Serras, montes e vales, do Piodão a Aldeia das Dez…ardeu tudo! No altar mor do Colcurinho, a capela resistiu, qual testemunha no cume de uma paisagem negra, preta. A cidade de Oliveira do Hospital sentiu, de novo, o calor do fogo mesmo à porta…e transpirou com o pesadelo de Outubro de 17.
Como escreveu José Vasco de Campos, na sua página nas redes sociais, foi “a 4a vez na nossa vida” que o fogo engoliu o nosso lugar no mundo: 1987, 2005, 2017, 2025. Triste, muito triste.

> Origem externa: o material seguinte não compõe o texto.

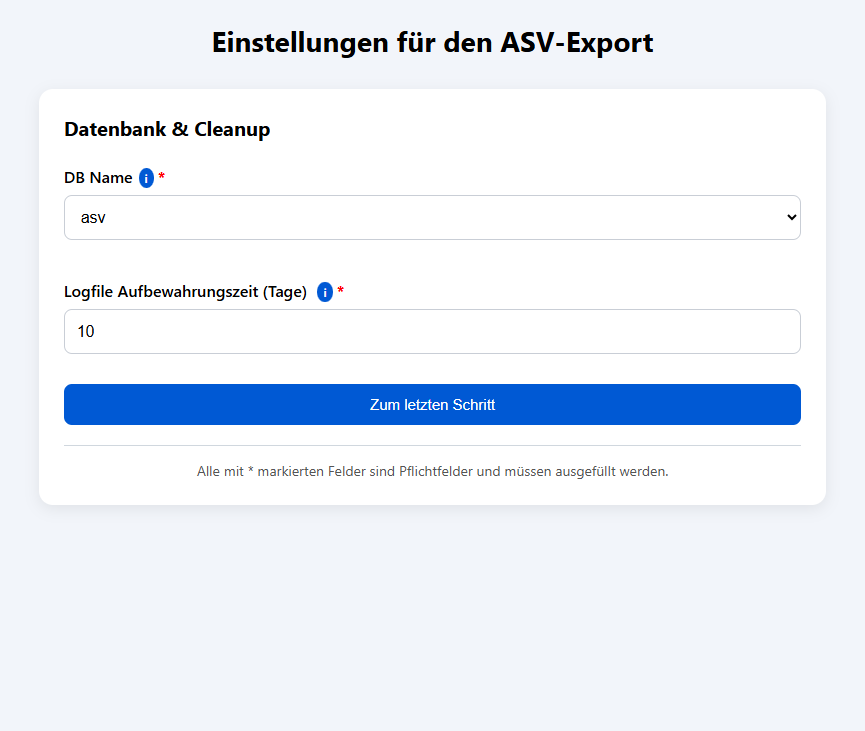Click the DB Name field label

97,178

Esta M….. voltou a ser evidência inclemente de um país que não é inteiro, de um interior despovoado e abandonado, de uma gestão florestal errática e errada, de uma alocação de meios em que a prioridade vive perto do mar. Portugal também é isto: um país onde se cancela a festa de abril, porque morreu o Papa, mas não se cancela a festa algarvia do pontal, dos que estão no governo, quando “lá longe” tudo as chamas devoravam.
Triste, muito triste.
Esta M….. foi mais um post viral “je suis interior”.
Entendamo-nos. Eu sou de Oliveira do Hospital, é o meu lugar no mundo, a casa. Sou, por isso, do Interior, mas não sou o Interior. O Interior é quem lá está! Quem lá vive, quem lá faz a sua vida, quem lá ganha o pão, quem lá respira todos os dias, quem lá resiste, insiste…e não desiste.

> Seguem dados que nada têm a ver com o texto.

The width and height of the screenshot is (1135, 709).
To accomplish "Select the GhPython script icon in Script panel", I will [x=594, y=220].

Não é O Interior quem lá vai de vez quando, quem lá vai colaborar e ainda cobra pela “ajuda”, quem lá vai fazer fotos da catástrofe, quem é solidário no sofá das teclas de telemóvel, ou quem, exibindo o seu estatuto de figura pública nacional, faz declarações pungentes que somam “likes”, comemorados ao outro dia, a jantar no Sud, em Lisboa.
O Interior é a coragem dos que lá resistem e insistem, e são esses e só esses, que merecem a nossa vénia e merecem que o estado central cumpra a sua obrigação: cuidar, são Pessoas, são Portugal.